++++ MATERIAL FOR THE TASK

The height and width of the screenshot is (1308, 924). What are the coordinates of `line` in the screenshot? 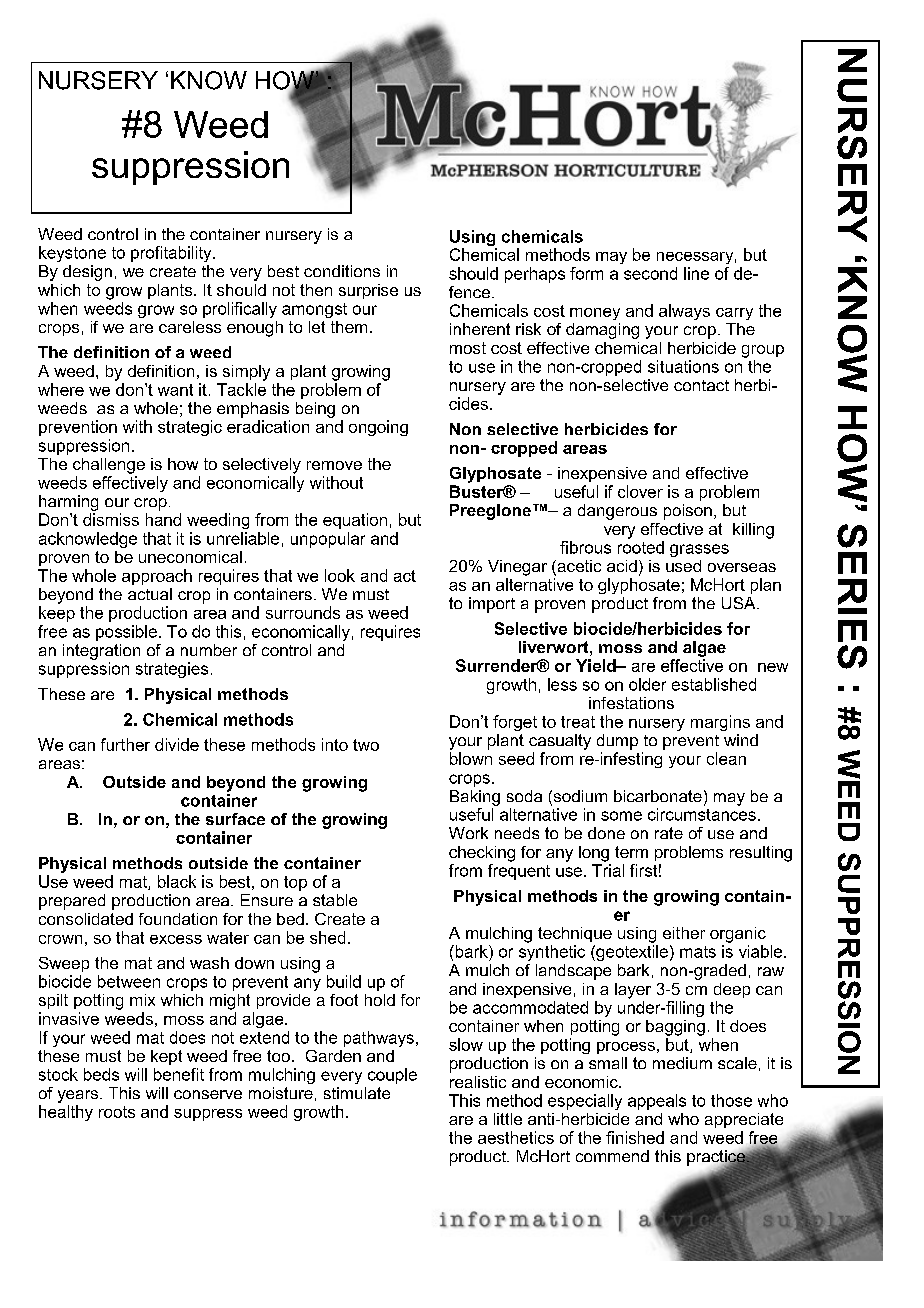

++++++++
++++ MATERIAL FOR THE TASK

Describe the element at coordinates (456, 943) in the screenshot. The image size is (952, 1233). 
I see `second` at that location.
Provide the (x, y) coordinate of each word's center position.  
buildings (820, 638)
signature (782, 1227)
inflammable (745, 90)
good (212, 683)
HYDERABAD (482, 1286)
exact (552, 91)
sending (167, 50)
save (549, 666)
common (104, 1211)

++++++++
++++ MATERIAL FOR THE TASK

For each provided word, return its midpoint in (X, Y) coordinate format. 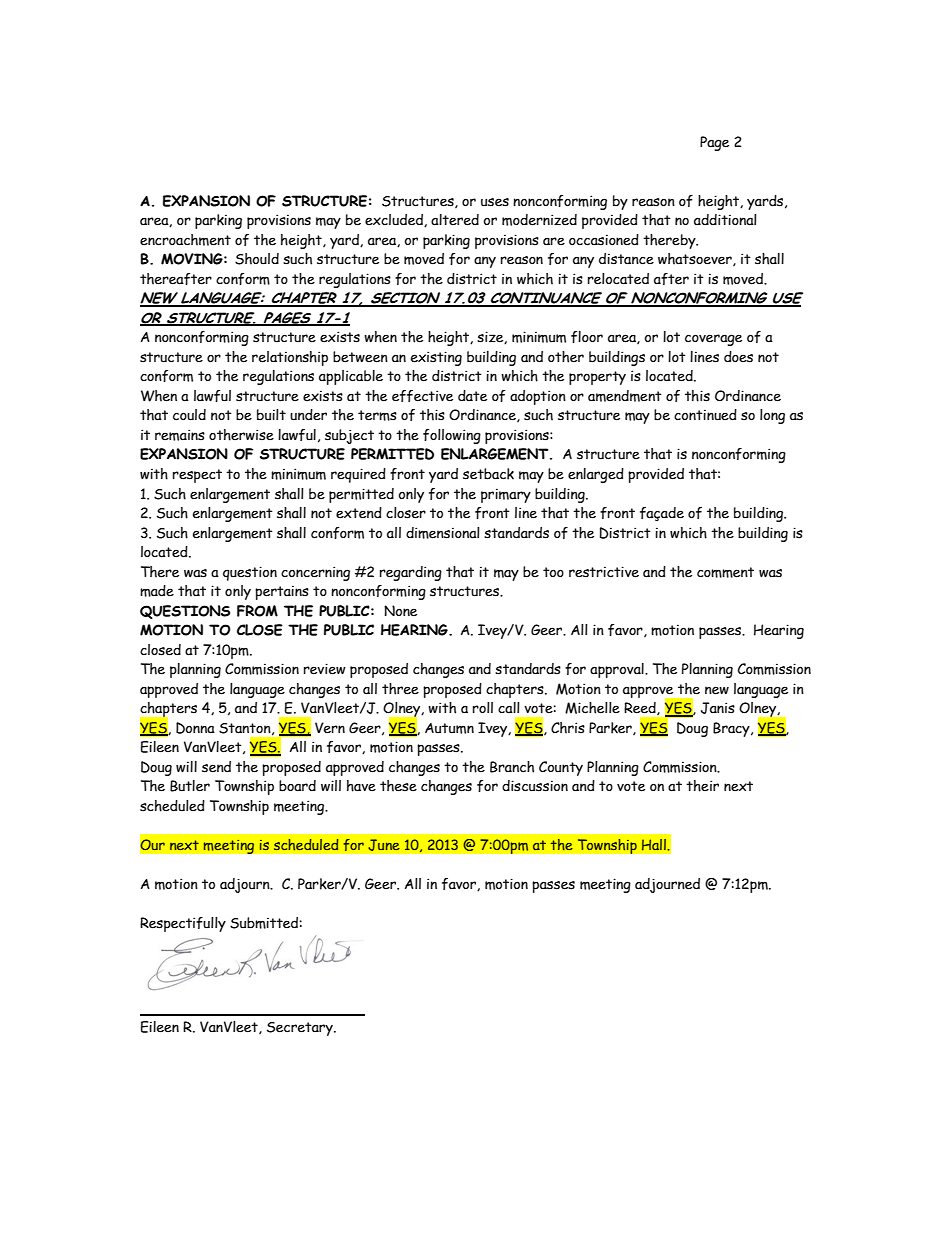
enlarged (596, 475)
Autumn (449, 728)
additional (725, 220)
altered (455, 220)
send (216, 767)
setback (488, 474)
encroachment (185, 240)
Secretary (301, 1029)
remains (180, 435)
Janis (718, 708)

++++++++

Format the records, from the line containing "additional (725, 220)" down to the line containing "Janis (718, 708)", as a two-column CSV with the headers entry and result. Give one row per record, put each field in quotes, and replace any line breaks with spaces.

entry,result
"additional","(725, 220)"
"altered","(455, 220)"
"send","(216, 767)"
"setback","(488, 474)"
"encroachment","(185, 240)"
"Secretary","(301, 1029)"
"remains","(180, 435)"
"Janis","(718, 708)"